— Article —
[Begin]
The ELEMENTS option of the FOR XML AUTO clause causes AUTO mode to return nested elements instead of attributes. Depending on your business needs, element-centric mapping may be preferable to the default attribute-centric mapping. Listing 18.6 gives an example of a FOR XML query that returns elements instead of attributes.

Listing 18.6

SELECT CustomerID, CompanyName
FROM Customers
FOR XML AUTO, ELEMENTS
(Results abridged and formatted)
XML_F52E2B61-18A1-11d1-B105-00805F49916B
------------------------------------------------------------------
<Customers>
  <CustomerID>ALFKI</CustomerID>
  <CompanyName>Alfreds Futterkiste</CompanyName>
</Customers>
<Customers>
  <CustomerID>ANATR</CustomerID>
  <CompanyName>Ana Trujillo Emparedados y helados</CompanyName>
</Customers>
<Customers>
  <CustomerID>ANTON</CustomerID>
  <CompanyName>Antonio Moreno Taquer'a</CompanyName>
</Customers>
<Customers>
  <CustomerID>AROUT</CustomerID>
  <CompanyName>Around the Horn</CompanyName>
</Customers>
<Customers>
  <CustomerID>WILMK</CustomerID>
  <CompanyName>Wilman Kala</CompanyName>
</Customers>
<Customers>
  <CustomerID>WOLZA</CustomerID>
  <CompanyName>Wolski Zajazd</CompanyName>
</Customers>

Notice that the ELEMENTS option has caused what were being returned as attributes of the Customers element to instead be returned as subelements. Each attribute is now a pair of element tags that enclose the value from a column in the table.
[End]
Lines of data
[Begin]
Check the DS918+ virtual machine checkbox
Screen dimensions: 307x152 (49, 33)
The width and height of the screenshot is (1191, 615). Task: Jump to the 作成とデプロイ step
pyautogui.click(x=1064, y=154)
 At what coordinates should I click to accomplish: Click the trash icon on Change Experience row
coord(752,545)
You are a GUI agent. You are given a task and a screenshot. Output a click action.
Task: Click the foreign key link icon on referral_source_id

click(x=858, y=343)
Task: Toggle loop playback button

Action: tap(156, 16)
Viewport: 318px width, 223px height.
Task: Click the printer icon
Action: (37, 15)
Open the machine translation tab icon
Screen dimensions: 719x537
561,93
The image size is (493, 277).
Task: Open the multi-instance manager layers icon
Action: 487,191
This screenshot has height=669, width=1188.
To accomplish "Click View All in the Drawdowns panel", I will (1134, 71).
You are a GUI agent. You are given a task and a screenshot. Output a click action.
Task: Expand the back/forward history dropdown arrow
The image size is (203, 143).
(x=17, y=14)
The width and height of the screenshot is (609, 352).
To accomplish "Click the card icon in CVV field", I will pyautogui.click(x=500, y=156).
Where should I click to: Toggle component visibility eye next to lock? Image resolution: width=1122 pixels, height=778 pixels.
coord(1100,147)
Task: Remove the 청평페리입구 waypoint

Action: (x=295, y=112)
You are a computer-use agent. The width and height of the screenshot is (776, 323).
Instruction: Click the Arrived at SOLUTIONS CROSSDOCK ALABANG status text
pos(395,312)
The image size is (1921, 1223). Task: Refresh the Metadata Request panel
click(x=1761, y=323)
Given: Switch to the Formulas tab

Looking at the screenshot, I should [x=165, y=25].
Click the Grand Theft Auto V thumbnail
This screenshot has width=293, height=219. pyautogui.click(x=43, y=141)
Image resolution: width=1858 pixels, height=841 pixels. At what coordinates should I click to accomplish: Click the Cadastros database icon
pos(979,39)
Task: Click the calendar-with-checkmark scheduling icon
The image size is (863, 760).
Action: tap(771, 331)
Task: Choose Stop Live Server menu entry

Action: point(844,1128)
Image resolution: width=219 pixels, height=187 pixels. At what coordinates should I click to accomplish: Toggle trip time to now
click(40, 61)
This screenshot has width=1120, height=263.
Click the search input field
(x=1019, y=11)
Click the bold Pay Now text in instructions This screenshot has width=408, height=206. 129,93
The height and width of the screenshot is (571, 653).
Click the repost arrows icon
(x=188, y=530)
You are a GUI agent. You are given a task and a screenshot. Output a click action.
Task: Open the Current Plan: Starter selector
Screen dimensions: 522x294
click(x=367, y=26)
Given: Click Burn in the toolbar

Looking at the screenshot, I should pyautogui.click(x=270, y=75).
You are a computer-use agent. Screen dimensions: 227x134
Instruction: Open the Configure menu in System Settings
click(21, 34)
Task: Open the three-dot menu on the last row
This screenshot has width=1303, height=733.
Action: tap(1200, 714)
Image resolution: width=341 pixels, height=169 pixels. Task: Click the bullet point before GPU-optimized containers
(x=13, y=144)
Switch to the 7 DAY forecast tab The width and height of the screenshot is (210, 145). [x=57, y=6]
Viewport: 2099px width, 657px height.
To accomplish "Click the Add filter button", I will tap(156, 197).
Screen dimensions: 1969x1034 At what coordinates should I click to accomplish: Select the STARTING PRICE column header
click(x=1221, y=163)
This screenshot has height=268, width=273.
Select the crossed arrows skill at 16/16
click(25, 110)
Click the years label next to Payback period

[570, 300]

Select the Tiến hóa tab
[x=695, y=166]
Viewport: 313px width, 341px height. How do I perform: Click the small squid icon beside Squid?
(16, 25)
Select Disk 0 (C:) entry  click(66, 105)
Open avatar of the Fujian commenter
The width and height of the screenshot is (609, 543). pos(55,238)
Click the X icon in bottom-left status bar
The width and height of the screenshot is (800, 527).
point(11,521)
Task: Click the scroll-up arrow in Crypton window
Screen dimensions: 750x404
[End]
— Task brief —
Carry on the passage about the ELEMENTS option of FOR XML AUTO, starting after its final sentence.

— Response to the task —
NOTE: Currently, AUTO mode does not support GROUP BY or aggregate functions. The heuristics it uses to determine element names are incompatible with these constructs, so you cannot use them in AUTO mode queries. Additionally, FOR XML itself is incompatible with COMPUTE, so you can't use it in FOR XML queries of any kind.


EXPLICIT Mode


If you need more control over the XML than FOR XML produces, EXPLICIT mode is more flexible (and therefore more complicated to use) than either RAW mode or AUTO mode. EXPLICIT mode queries define XML documents in terms of a "universal table"—a mechanism for returning a result set from SQL Server that describes what you want the document to look like, rather than composing the document itself. A universal table is just a SQL Server result set with special column headings that tell the server how to produce an XML document from your data. Think of it as a set-oriented method of making an API call and passing parameters to it. You use the facilities available in Transact-SQL to make the call and pass it parameters.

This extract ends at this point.